Next I looked at these signals on a scope. DAT and CLK looked reasonable (see attachments 1 and 2). CLK is a stopped clock, which is only active when data is being clocked out, this is likely normal. STR is completely missing.
STR is only used to clock the four shift registers, so I decided to desolder resistors R165, R200, R279 and R111 to completely unload this signal. After this I scoped the STR pin (U165-25), and saw something (probably just ground bounce from other signals in this IC, see attachment 3), but certainly not a valid strobe signal.
I also scoped STR1, a second strobe signal for a different shift register that shares the DAT and CLK pins, and it looks correct, see attachment 4.
From all of this I think:
- In mode 1 the shift register chain (U121, U134, U109 and U106) is latching from junk residual signal on the STR line. This leads to junk data at the output of this register, including the inputs to switch U133.

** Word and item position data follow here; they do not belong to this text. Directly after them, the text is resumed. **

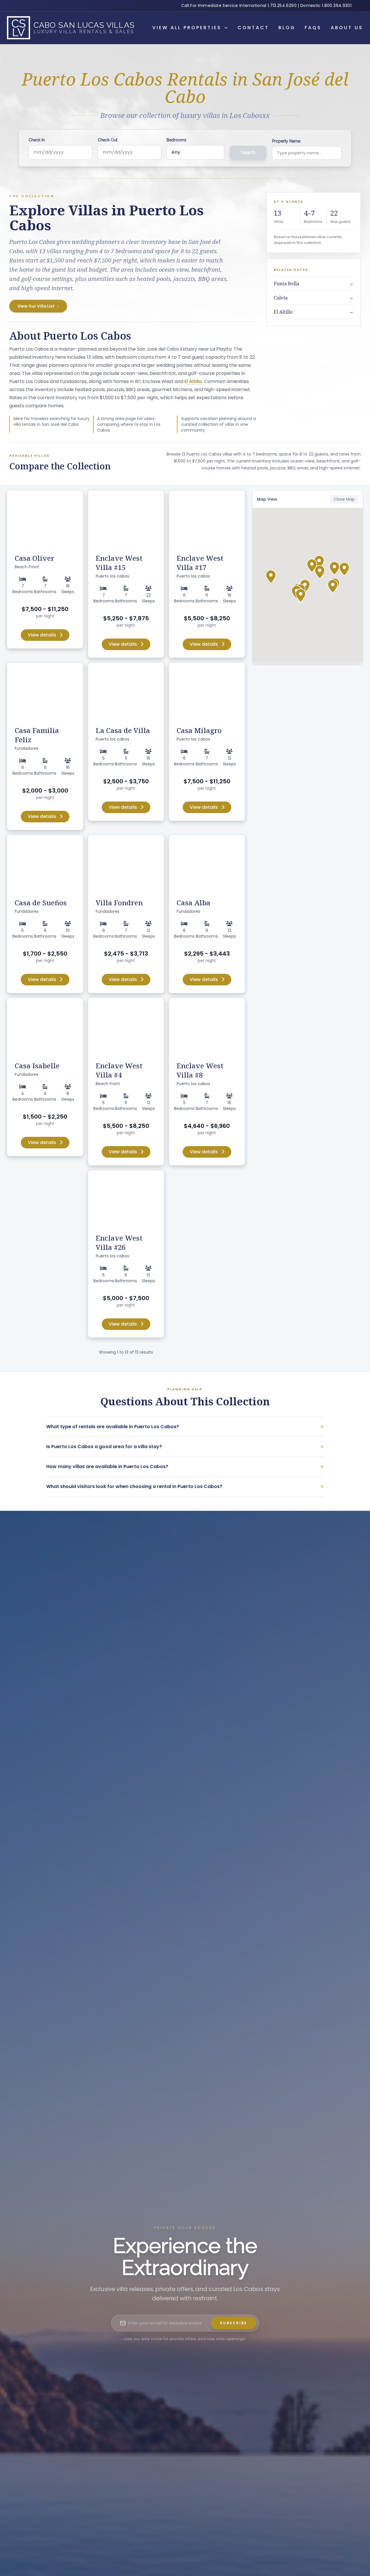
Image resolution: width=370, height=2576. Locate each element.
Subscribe (233, 2322)
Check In (37, 140)
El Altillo (193, 381)
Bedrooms (176, 140)
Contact (253, 27)
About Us (347, 27)
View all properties (186, 27)
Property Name (286, 141)
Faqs (313, 27)
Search (248, 152)
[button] (319, 562)
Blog (286, 27)
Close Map (344, 499)
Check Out (107, 140)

- The output threshold of U165 or the input thresholds of the shift registers change over time, so they stop seeing any STR signal after some time and the DMM enters mode 2.
- If the junk output causes switches U133-A and U133-D to close at the same time the DMM enters mode 3. This seems to cause some issue with the main processor, and is stops sending data to U165.
- Probing the STR output of U165 while the unit is running and the resistors are all in place causes it to enter mode 2 - probably the additional capacitance of the probe completely kills the junk signal.
The big conclusion is that U165 is probably bad. Fan-bloody-tastic, that's the one custom IC on the entire mainboard!
The point of these posts: please shout out if you think I'm off track, or I've missed something. Also, to help anyone else that might strike a similar weird issue. And, if you happen to have a 2000-802A02 (U165) lying around, do reach out! I'll be trying to get one through the local Keithly / Tektronix distributor, hopefully they're still available (the 2015 is still in production I think).